COPYRIGHT INTERNATIONAL RELATIONS, AMANDIO VIEIRA DA COSTA. All Our Dreams Can Come True, If We Have The Courage To Pursue Them

Wednesday, February 8, 2012

Mengungkap Keterasingan Manusia Modern Melalui Metode Marxisme

Selama 1843-44, marx tengelam dalam metode ‘kritik-genetikal’ Feuerbachian. Perluasan sistem Feuerbach-kensep dalam alienasi Hegelian dan aplikasinya terhadap agama dalam menyumbang untuk mengekspos rahasia riil Kristianitas-rahasia dimana manusia menciptakan Tuhan di luar harapan, dan pencapaian Human-Spesies sebagai suatu pelarian dari kebutuhan dan dependensi, yang kemudian terjatuh ke dalam dependensi kreasinya, memotivasi dirinya di depan fantasinya sendiri kepada Tuhan yang pasti di perlukan olehnya, dan apa yang mesti dikembalikan kedalam dirinya sendiri.

• _Baris Tersimpan_:
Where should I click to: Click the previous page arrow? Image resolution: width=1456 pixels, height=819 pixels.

...

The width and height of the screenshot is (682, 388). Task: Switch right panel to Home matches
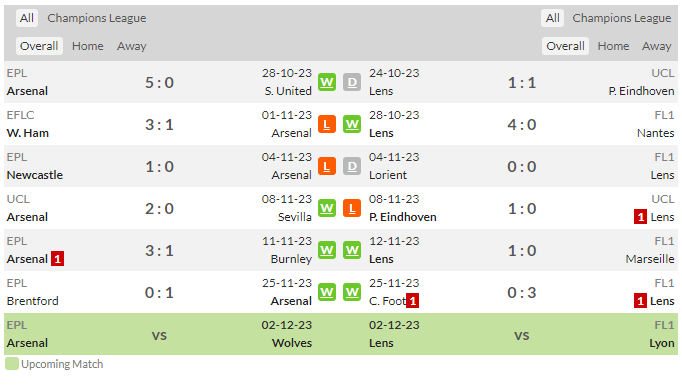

• _Petunjuk Latihan_:
Salin kembali bagian teks bacaan yang dimulai dengan "COPYRIGHT INTERNATIONAL RELATIONS, AMANDIO" dan berlanjut hingga "kedalam dirinya sendiri.", lalu ganti "Kristianitas" dengan "Kekristenan".

• _Jawaban Latihan_:
COPYRIGHT INTERNATIONAL RELATIONS, AMANDIO VIEIRA DA COSTA. All Our Dreams Can Come True, If We Have The Courage To Pursue Them

Wednesday, February 8, 2012

Mengungkap Keterasingan Manusia Modern Melalui Metode Marxisme

Selama 1843-44, marx tengelam dalam metode ‘kritik-genetikal’ Feuerbachian. Perluasan sistem Feuerbach-kensep dalam alienasi Hegelian dan aplikasinya terhadap agama dalam menyumbang untuk mengekspos rahasia riil Kekristenan-rahasia dimana manusia menciptakan Tuhan di luar harapan, dan pencapaian Human-Spesies sebagai suatu pelarian dari kebutuhan dan dependensi, yang kemudian terjatuh ke dalam dependensi kreasinya, memotivasi dirinya di depan fantasinya sendiri kepada Tuhan yang pasti di perlukan olehnya, dan apa yang mesti dikembalikan kedalam dirinya sendiri.